EXERCISE DIRECTIONS: All lines holding the word "agent" are to be copied from the records beneath.

==== PROVIDED DATA

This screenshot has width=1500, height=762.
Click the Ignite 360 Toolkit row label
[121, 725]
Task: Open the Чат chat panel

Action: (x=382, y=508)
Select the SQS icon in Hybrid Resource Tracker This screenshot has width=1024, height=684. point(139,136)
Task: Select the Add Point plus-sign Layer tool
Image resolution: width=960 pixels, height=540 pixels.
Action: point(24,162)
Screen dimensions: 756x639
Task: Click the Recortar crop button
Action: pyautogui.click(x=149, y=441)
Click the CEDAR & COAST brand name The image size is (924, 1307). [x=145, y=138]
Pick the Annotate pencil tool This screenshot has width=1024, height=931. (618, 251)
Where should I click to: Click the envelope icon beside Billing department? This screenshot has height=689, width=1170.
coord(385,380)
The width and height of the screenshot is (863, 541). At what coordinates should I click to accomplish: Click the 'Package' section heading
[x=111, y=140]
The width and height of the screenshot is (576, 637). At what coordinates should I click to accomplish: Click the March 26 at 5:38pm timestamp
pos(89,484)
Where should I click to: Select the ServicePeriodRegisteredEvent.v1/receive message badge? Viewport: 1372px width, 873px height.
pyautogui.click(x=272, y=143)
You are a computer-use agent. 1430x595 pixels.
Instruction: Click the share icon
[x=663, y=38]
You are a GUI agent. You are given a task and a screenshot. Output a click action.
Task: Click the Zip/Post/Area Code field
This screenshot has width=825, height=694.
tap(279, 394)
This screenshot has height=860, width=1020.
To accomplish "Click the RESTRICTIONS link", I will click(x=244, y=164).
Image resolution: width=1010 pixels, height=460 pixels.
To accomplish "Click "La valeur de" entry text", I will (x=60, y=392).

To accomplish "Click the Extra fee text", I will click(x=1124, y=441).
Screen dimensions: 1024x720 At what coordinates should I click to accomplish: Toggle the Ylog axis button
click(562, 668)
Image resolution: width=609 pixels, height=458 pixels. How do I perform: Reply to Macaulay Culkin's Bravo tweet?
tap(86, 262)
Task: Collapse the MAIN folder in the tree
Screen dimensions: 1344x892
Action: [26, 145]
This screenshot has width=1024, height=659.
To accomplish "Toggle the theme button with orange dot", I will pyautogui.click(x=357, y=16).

========

OUTPUT OF THE EXERCISE:
You are a computer-use agent. 1430x595 pixels.
You are a GUI agent. You are given a task and a screenshot. Output a click action.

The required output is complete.